We’ve all seen the tabloid headlines in the supermarket checkout aisles: “Duck Hunters Shoot Angel!” “Trump Catches Russia’s White House Spy!”
The New York Post is often cited as having had one of the most memorable headlines ever, published in the 1980s: “Headless Body In Topless Bar.”
None of this is new, of course. More than 100 years ago, William Randolph Hearst’s flashy New York Evening Journal was famous (or infamous) for its sensational headlines: “Dreyfus Trial Reveals Lower Depths of Depravity!” and “Rich Woman Taken In Ball Gown To Bellview … Becomes Suddenly Violently Insane!”
In 1919, UM journalism students “Eck” Mosby and Neal McKain gave tabloid headlines a try, issuing a special edition imitating the style of William Randolph Hearst’s flashy New York Evening Journal.
The pair apologized in advance – not for departing from journalistic standards – but to the Journal, “for putting out such a far better news sheet than published by them!”
Mosby and McKain admitted “we have not the gossip and scandal at the University that there is in New York, so we cannot fill the front page of this issue up to the Journal’s standard in that respect.

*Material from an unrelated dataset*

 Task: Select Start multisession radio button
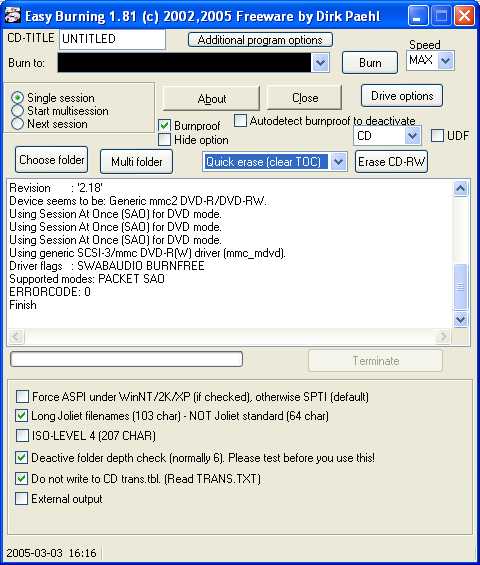coord(17,111)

However, we believe we have succeeded fairly well.”
So they did, with their flashy banner headline on the front page: “Con From Candidates At Con – Large Crowd Packs Hall To Hear Bunk From Politicians.”
On any other day, the story about candidates for ASUM offices would have dealt with each student’s profile and platform. But for this special edition of the Kaimin, McKain and Mosby ignored such mundane matters, opting instead for lines like, “Wildest excitement has prevailed,” and “No loss of life has yet been recorded.”
The campus was said to be dotted with “(e)xcited little groups” discussing various candidates’ chances, while “(l)urid sounds have been heard coming from many of the fraternity houses and general mass meetings, resembling mobs, are held at irregular intervals.”
The writers said all the candidates for ASUM offices appeared at a campus forum except for one group.
“Reticence or underhand work of some sort kept the candidates for the vice presidency from being present. We had never expected these office seekers of being silver-tongued orators, but we did think they would welcome this opportunity to talk.”
They concluded their story with: “Self-respecting citizens are in constant fear of their lives, as the candidates outnumber them almost two to one. Great anxiety is felt as the primaries do not take place until next Friday.”
Similarly the local stock report dealt not with the giants of industry, but the popularity of campus outerwear (sport shirts, duck trousers and Panamas) and student finances, or as it was referred to in stock terminology: IOU.
“Reports just taken from the ticker showed a big advance in sport shirts and duck trousers. Panamas preferred and straws common have also taken a leap skyward. Old-timers on the street say that these articles always rise with the thermometer.”
A music program at the main auditorium on campus was the subject of a story under the headline: “Co-Ed Songsters Will Warble Tuesday.” The author declared, “A stupendous program has been arranged and local authorities are of the opinion that at least part of it will be permitted.”
Then the pair turned their attention to rumors of union organizing on campus – specifically, a petition by the “local hashers’ union at Simpkins hall” to affiliate itself with a national organization.
The culinary union had “organized only a short time ago when the University began serving meals in the men’s barracks.
“The Buzzards is a national organization composed to date of only one chapter, the one located at Craig Hall. Being very exclusive, no other campus has ever been granted a chapter by Montana Alpha.
“Speaking of their hopes for a national, President K. McKain of the local union said, “Should we be so fortunate as to become a member of this great national, we can only attempt to uphold its good name. If we are not at first successful, we shall attempt to overcome our deficiencies so that we may in time become real Buzzards.”
As the Montana Kaimin scribblers take up their quills this fall, perhaps they could issue a special 2019 edition honoring their brethren of 100 years ago.
Then again, in the highly charged political atmosphere of today, with daily claims of “fake news,” it’s probably best to steer clear of humor.